WHAT IS REQUIRED: Write out an exact copy of the line containing "Given: Click 运行疑难解答 link" and all lines that follow it in the data below, leaving out pictures.

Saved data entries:
────

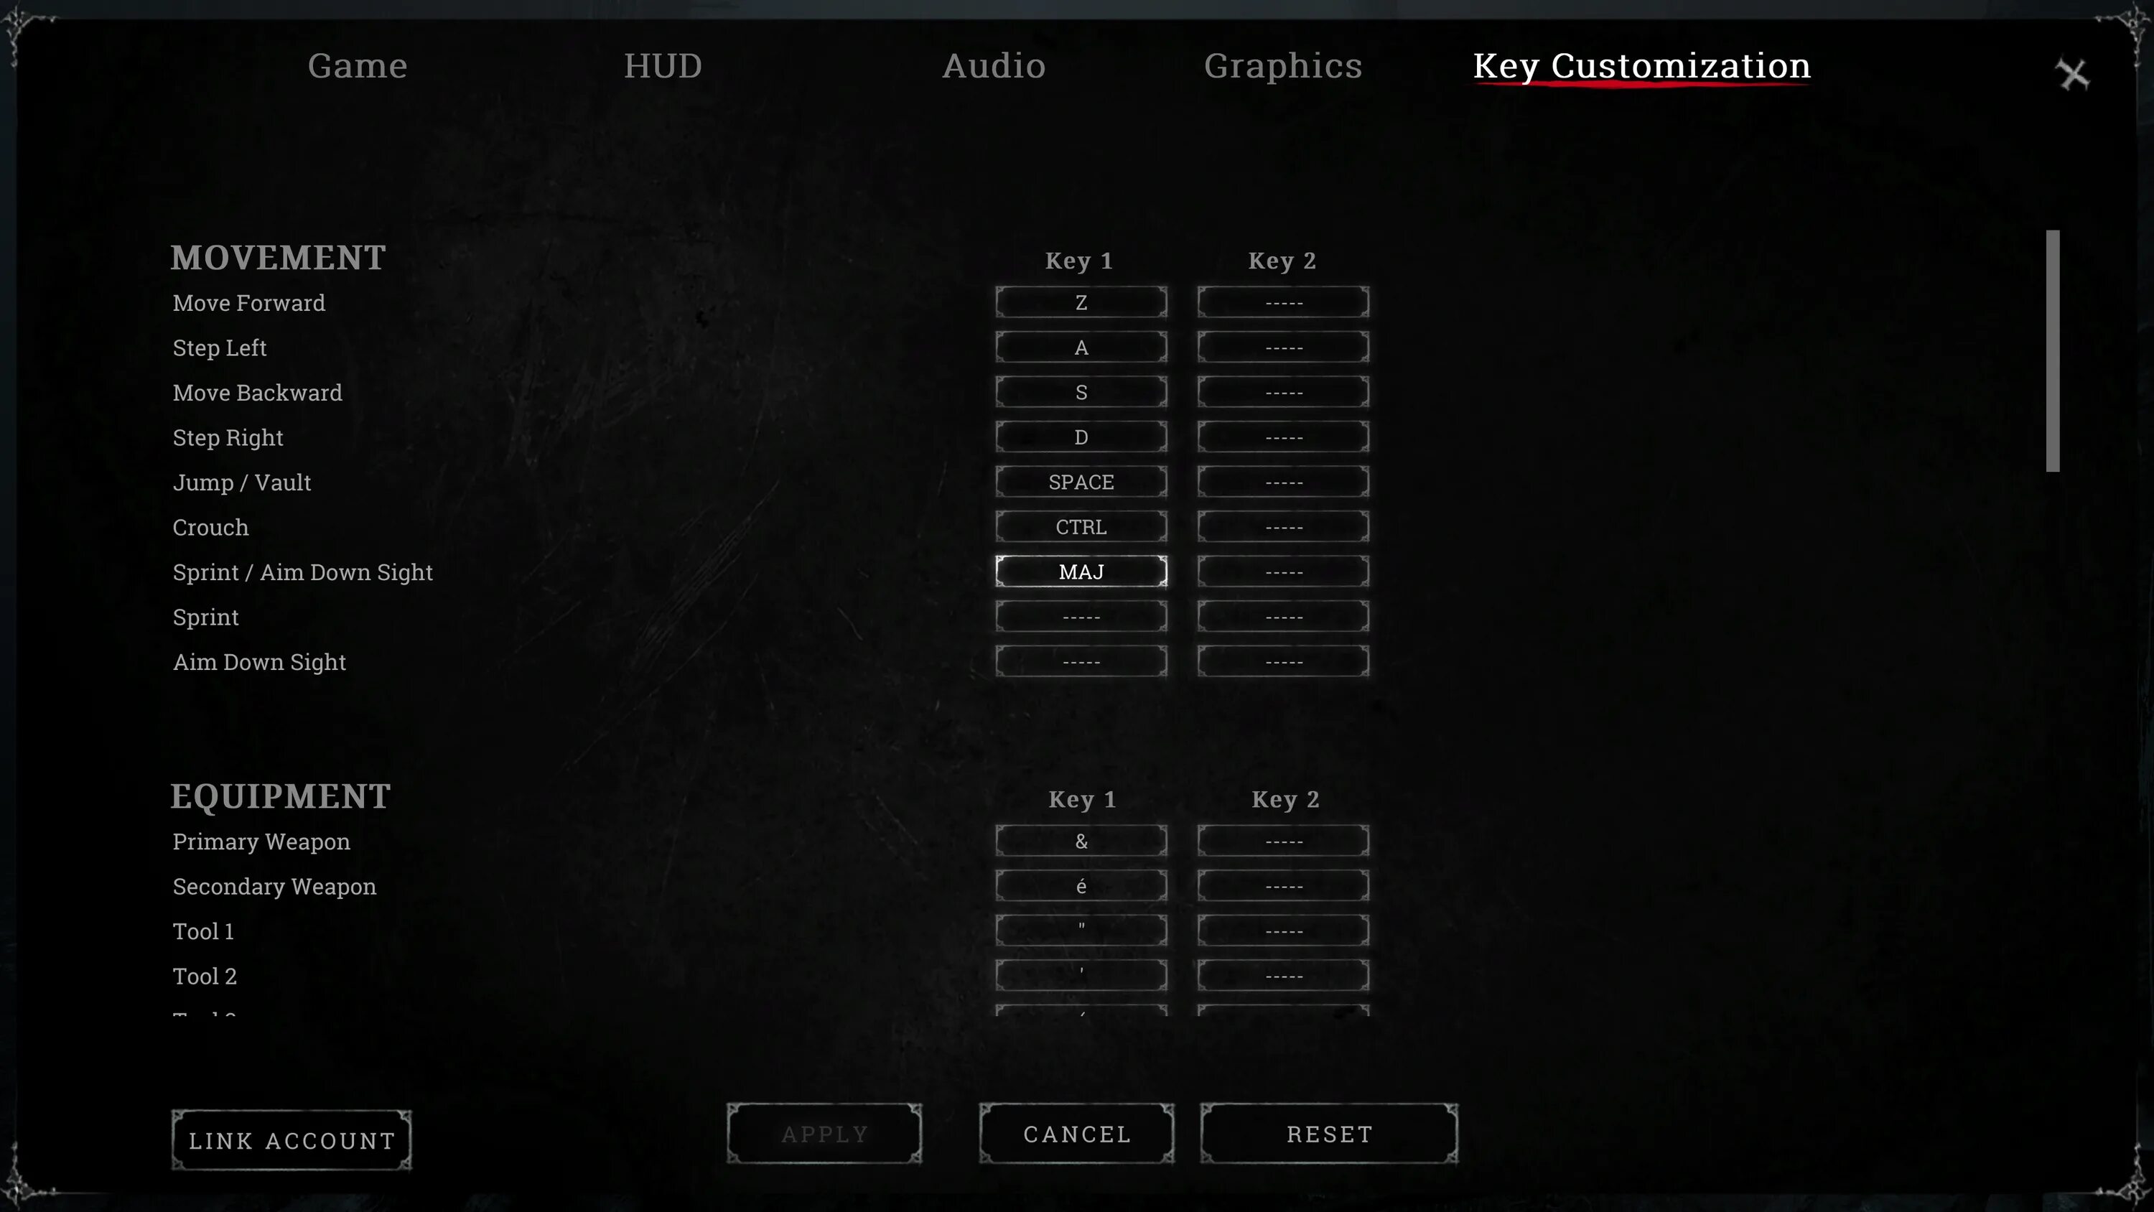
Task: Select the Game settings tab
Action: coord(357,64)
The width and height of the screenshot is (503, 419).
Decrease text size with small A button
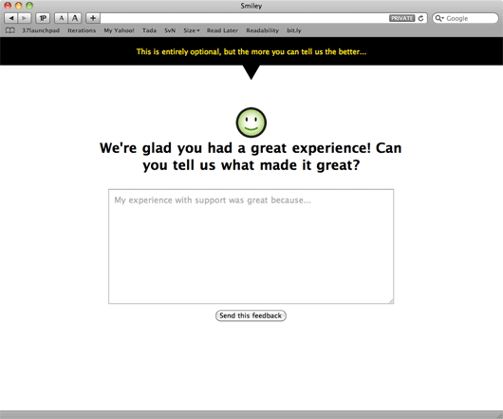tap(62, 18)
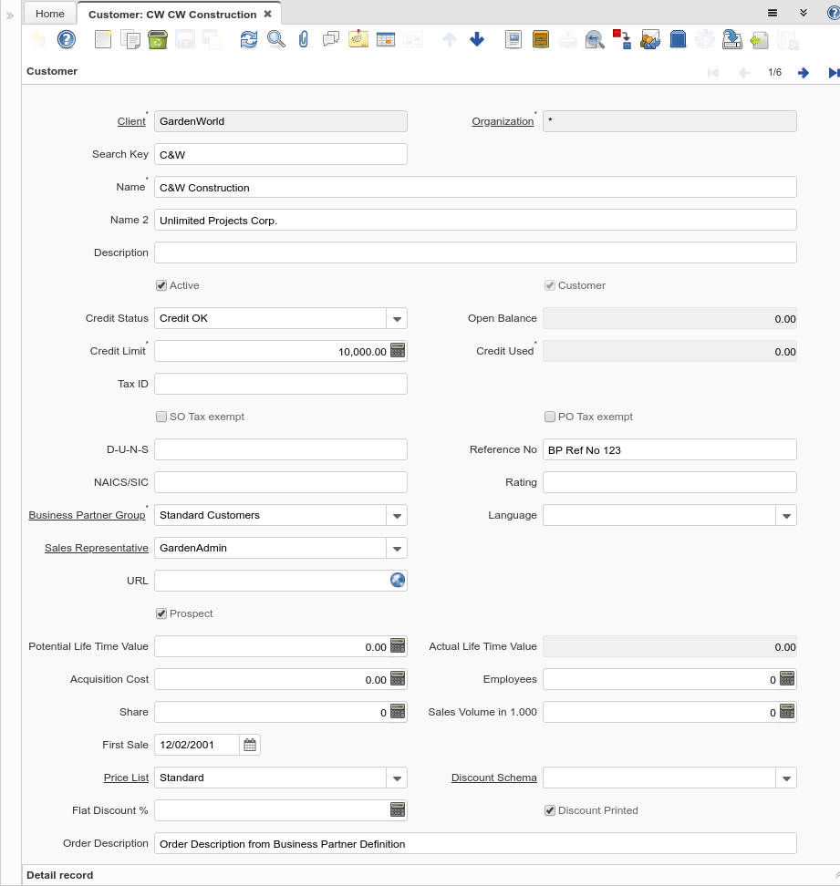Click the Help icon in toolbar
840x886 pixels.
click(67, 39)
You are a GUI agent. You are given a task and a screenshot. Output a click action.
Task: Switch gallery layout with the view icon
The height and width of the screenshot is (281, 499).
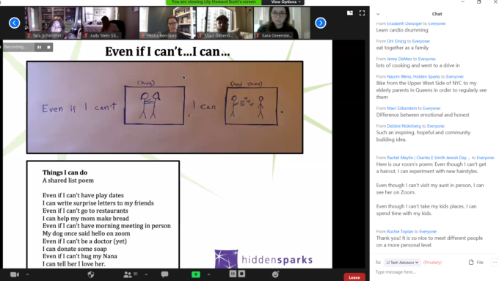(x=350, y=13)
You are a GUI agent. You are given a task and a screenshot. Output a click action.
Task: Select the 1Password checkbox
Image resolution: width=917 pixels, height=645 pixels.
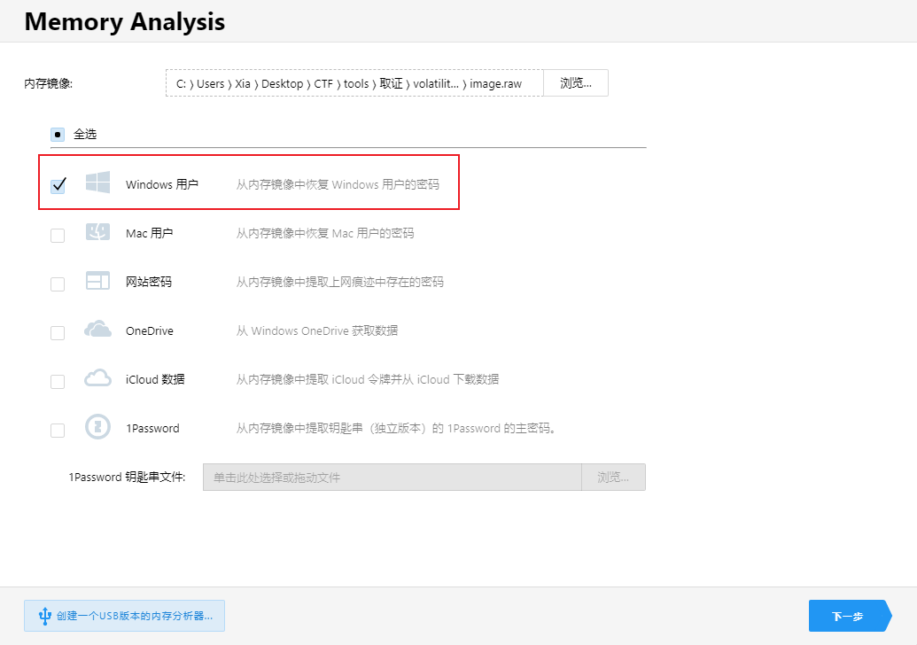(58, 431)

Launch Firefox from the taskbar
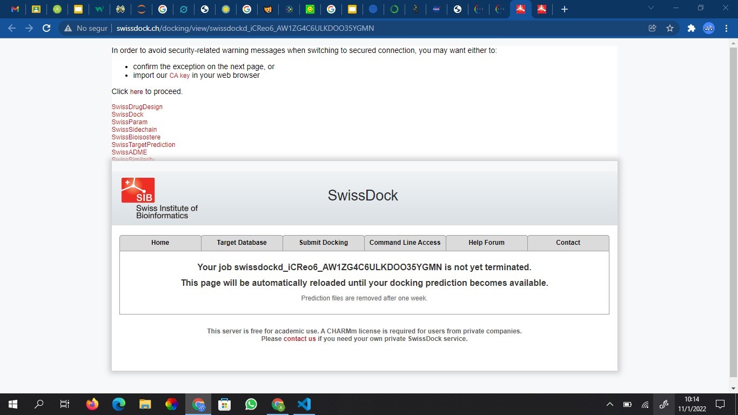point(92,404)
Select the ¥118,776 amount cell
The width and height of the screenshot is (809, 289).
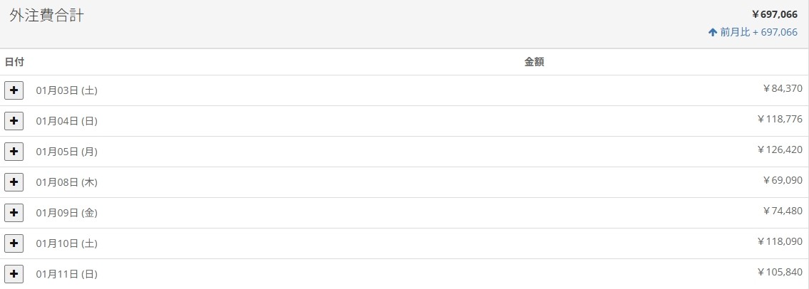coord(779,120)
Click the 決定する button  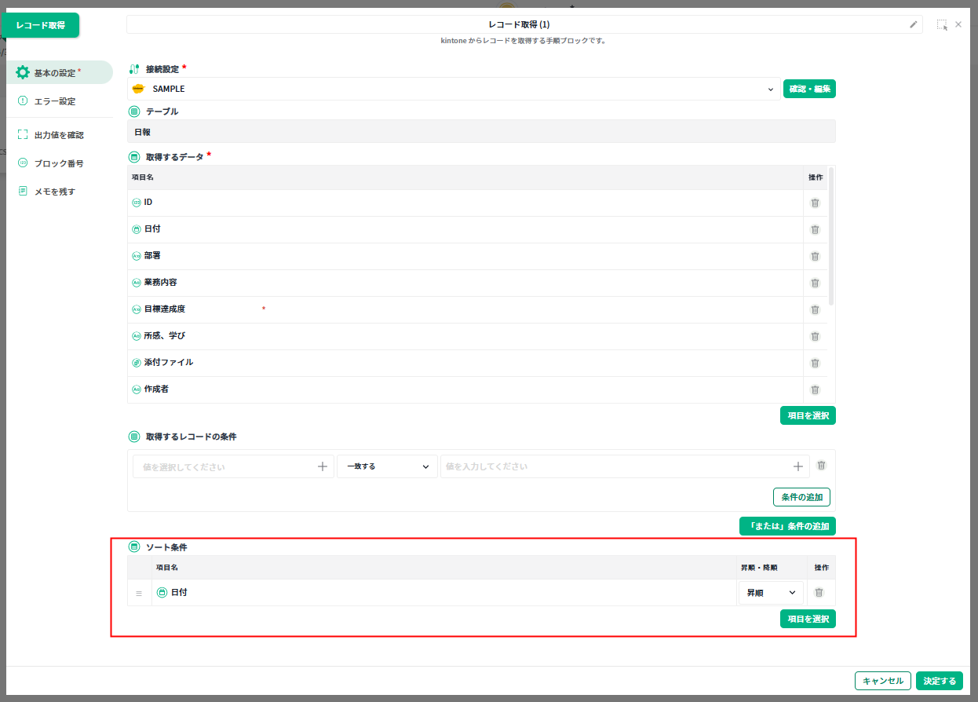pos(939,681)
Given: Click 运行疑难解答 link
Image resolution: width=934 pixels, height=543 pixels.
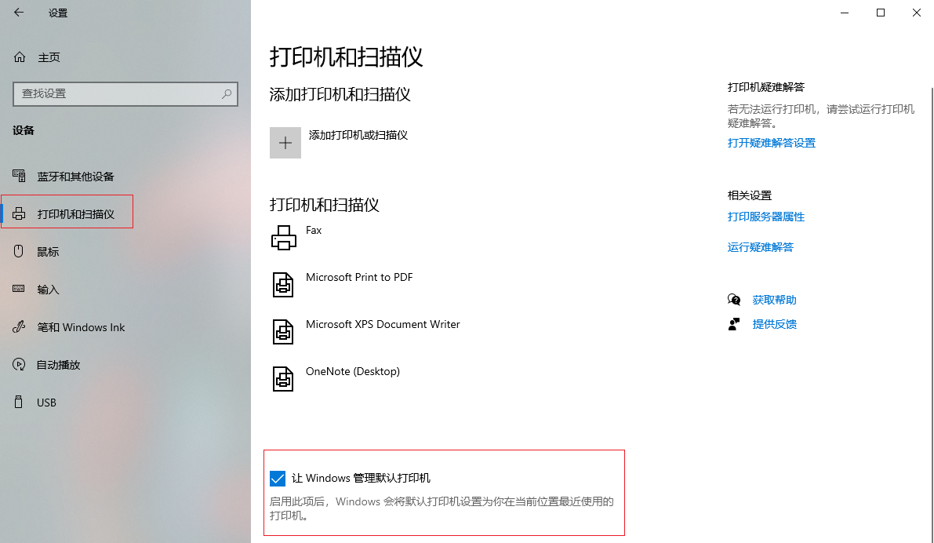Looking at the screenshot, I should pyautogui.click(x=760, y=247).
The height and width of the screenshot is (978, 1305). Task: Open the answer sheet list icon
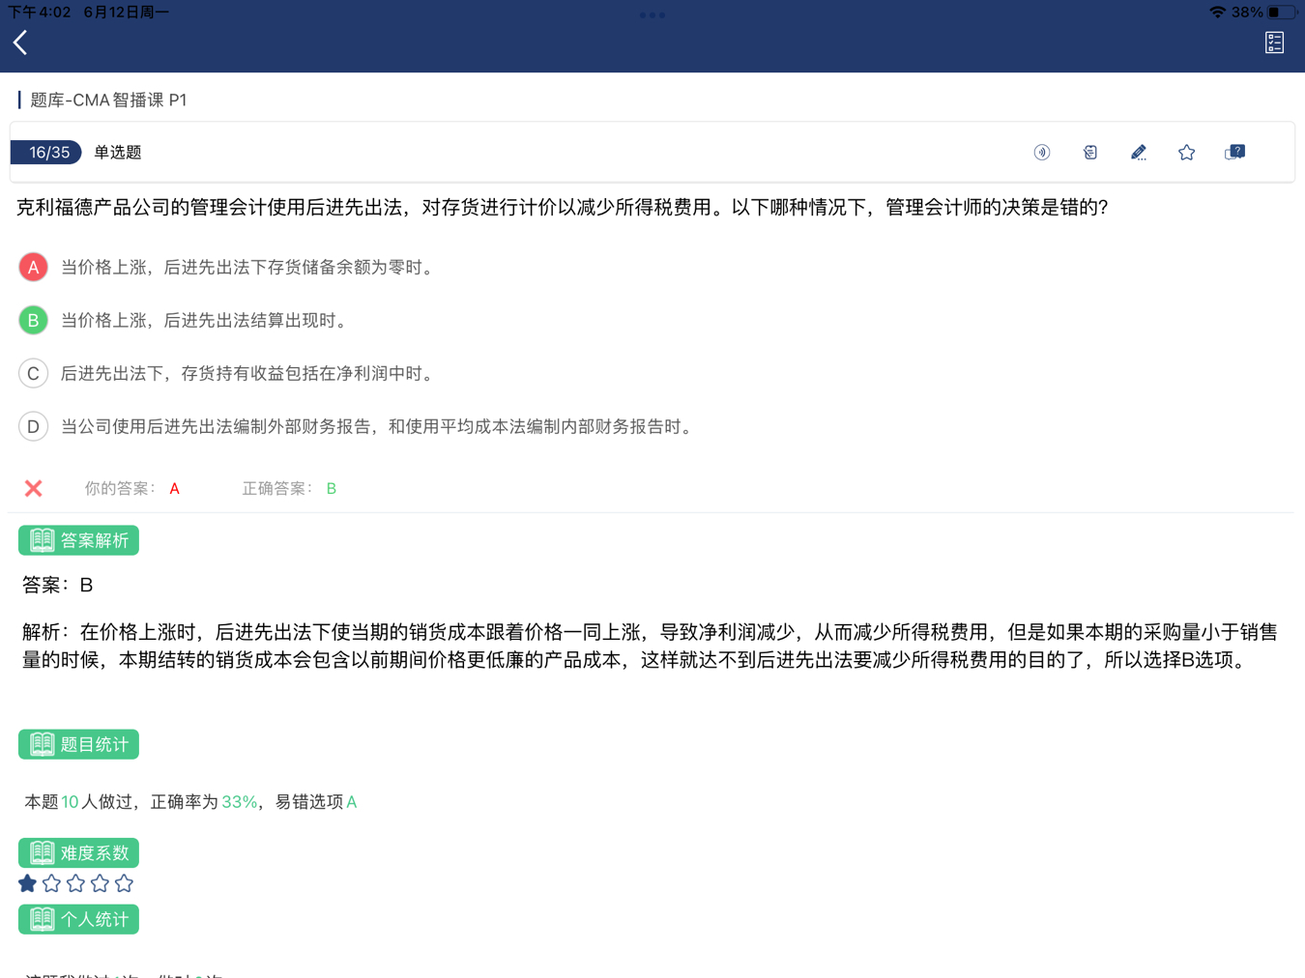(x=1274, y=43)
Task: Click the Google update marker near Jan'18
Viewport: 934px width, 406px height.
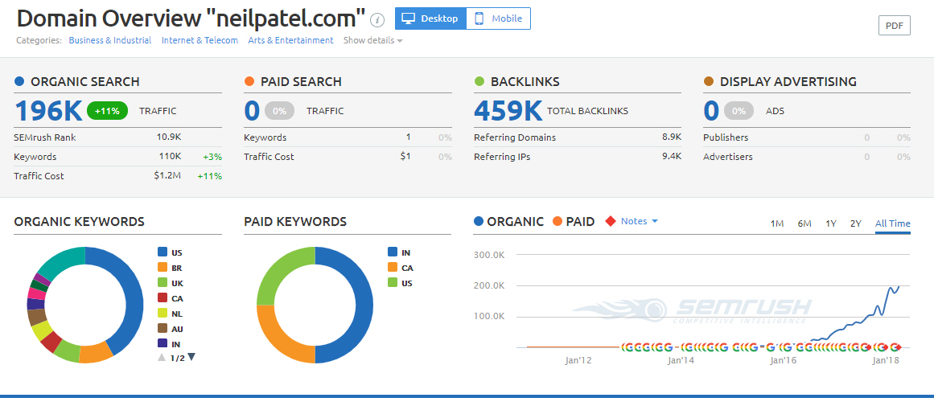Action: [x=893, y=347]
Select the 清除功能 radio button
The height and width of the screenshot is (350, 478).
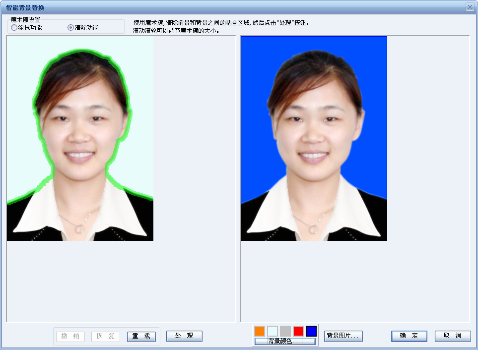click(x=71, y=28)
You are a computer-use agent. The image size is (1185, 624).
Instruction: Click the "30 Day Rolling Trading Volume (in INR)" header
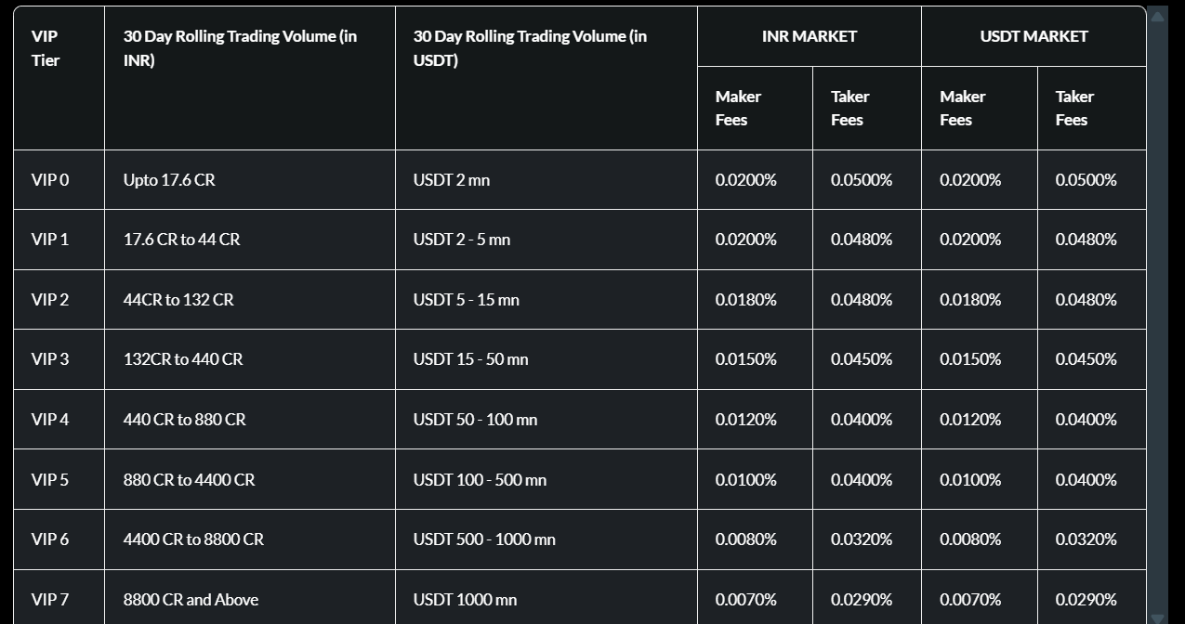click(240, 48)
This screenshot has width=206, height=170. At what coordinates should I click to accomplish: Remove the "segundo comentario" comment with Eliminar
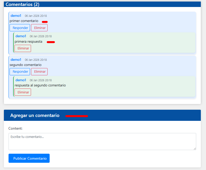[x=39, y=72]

────

OUTPUT FOR THIS TASK:
Given: Click 运行疑难解答 link
Image resolution: width=934 pixels, height=543 pixels.
Looking at the screenshot, I should pyautogui.click(x=760, y=247).
The height and width of the screenshot is (978, 1305). Task: Open the answer sheet list icon
(x=1274, y=43)
Task: Click the Google update marker near Jan'18
Viewport: 934px width, 406px height.
Action: [x=893, y=347]
Select the 清除功能 radio button
The height and width of the screenshot is (350, 478).
click(x=71, y=28)
You are a computer-use agent. The image size is (1185, 624).
Instruction: Click the "30 Day Rolling Trading Volume (in INR)" header
click(240, 48)
This screenshot has width=206, height=170. At what coordinates should I click to accomplish: Remove the "segundo comentario" comment with Eliminar
[x=39, y=72]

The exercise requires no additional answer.